• [Listed records]:
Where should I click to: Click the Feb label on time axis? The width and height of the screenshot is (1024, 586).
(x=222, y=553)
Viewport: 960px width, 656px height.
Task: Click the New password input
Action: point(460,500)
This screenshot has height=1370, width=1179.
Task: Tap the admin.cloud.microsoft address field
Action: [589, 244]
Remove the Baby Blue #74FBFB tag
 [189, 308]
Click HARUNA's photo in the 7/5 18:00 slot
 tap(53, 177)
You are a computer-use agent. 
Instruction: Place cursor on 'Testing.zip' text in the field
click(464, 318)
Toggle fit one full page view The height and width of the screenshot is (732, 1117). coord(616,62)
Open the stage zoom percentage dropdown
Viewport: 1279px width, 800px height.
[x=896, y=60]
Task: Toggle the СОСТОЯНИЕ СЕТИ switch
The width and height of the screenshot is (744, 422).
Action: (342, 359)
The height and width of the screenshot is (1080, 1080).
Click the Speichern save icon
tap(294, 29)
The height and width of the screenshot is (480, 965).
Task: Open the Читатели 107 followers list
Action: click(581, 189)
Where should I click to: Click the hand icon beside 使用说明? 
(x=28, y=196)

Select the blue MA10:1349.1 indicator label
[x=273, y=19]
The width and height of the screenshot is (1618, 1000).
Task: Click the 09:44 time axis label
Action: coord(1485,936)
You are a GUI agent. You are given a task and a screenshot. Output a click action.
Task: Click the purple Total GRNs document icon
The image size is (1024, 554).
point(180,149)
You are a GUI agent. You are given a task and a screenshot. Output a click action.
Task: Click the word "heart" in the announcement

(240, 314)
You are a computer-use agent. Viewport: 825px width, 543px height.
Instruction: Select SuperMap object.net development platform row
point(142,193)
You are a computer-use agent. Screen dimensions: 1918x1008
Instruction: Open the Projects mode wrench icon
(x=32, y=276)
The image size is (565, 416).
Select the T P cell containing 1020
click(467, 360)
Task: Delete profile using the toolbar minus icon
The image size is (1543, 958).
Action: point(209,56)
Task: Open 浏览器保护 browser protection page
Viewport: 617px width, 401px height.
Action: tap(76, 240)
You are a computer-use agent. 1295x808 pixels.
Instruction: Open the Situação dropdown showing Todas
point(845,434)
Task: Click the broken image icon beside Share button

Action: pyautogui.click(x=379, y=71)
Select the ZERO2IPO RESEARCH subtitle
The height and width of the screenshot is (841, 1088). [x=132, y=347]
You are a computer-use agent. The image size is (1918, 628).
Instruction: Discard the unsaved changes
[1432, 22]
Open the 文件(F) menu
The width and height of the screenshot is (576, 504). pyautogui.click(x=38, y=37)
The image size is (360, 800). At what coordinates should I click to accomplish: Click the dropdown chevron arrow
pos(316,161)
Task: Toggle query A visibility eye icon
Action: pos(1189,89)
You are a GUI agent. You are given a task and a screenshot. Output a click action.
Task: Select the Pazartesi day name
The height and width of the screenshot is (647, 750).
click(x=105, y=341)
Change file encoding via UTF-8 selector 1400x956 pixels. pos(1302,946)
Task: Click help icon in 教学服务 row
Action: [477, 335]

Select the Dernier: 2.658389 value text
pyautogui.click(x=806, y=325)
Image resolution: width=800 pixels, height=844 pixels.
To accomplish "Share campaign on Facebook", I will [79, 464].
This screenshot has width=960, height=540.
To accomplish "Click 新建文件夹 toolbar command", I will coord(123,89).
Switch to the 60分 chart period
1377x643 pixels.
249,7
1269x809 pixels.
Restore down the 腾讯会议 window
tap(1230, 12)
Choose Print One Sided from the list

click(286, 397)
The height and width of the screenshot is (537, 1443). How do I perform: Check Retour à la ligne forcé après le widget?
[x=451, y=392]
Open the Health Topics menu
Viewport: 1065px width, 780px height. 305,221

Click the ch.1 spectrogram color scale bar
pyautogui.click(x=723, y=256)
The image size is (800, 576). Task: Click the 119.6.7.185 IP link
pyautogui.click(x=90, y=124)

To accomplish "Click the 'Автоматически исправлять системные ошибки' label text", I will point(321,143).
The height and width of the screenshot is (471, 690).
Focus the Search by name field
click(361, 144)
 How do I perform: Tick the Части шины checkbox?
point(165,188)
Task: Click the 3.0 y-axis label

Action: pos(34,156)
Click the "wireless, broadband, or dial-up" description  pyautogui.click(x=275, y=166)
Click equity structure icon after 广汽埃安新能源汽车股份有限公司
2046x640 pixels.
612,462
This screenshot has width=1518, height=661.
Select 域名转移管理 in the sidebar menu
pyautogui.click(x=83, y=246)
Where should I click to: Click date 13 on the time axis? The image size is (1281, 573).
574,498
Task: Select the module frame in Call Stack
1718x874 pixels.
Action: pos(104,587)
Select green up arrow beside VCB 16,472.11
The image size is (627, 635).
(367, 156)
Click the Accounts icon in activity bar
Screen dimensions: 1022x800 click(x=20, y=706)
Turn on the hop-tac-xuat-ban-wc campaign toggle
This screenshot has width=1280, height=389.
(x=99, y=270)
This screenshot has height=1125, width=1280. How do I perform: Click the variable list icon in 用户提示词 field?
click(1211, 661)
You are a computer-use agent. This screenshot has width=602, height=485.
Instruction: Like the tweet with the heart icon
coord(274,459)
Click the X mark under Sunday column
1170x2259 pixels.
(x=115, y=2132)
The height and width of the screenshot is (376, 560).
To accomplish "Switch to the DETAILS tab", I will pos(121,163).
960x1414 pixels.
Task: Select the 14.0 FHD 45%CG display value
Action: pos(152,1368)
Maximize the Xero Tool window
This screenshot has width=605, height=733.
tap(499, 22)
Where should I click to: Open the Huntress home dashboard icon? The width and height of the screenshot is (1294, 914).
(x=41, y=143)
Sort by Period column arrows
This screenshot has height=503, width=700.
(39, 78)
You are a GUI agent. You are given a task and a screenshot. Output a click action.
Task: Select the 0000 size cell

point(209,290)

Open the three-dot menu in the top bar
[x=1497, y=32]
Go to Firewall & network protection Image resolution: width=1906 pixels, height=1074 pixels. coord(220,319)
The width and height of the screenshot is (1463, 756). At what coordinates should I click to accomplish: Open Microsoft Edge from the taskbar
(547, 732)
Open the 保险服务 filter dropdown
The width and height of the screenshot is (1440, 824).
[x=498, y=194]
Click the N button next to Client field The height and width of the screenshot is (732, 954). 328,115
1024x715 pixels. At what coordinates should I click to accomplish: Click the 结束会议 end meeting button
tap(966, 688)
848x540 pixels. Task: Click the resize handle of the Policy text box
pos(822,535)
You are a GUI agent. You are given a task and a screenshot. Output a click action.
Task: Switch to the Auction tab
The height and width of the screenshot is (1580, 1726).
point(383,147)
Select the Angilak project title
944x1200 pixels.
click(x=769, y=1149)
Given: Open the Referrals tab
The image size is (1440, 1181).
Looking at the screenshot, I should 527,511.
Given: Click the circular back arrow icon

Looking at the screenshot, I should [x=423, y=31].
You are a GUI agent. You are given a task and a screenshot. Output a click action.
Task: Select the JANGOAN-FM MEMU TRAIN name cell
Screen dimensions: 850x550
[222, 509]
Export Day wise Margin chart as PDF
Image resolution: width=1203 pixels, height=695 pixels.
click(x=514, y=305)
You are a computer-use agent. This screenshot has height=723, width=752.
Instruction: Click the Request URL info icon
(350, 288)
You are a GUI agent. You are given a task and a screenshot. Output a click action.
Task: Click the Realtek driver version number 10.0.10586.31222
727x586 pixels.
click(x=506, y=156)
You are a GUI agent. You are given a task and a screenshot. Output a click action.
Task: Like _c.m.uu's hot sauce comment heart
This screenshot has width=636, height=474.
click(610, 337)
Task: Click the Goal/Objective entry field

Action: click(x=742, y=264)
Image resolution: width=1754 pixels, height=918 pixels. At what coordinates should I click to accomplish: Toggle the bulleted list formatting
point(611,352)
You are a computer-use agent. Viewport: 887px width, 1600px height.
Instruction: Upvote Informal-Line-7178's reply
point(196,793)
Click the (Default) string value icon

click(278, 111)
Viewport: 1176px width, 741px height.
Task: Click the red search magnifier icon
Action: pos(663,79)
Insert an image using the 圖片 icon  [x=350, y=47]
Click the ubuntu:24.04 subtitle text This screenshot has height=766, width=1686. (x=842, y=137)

• [Instructions to follow]:
The response must contain every line from the listing above in which the string "using" appears.

• [The completed task]:
Task: Delete profile using the toolbar minus icon
Insert an image using the 圖片 icon  [x=350, y=47]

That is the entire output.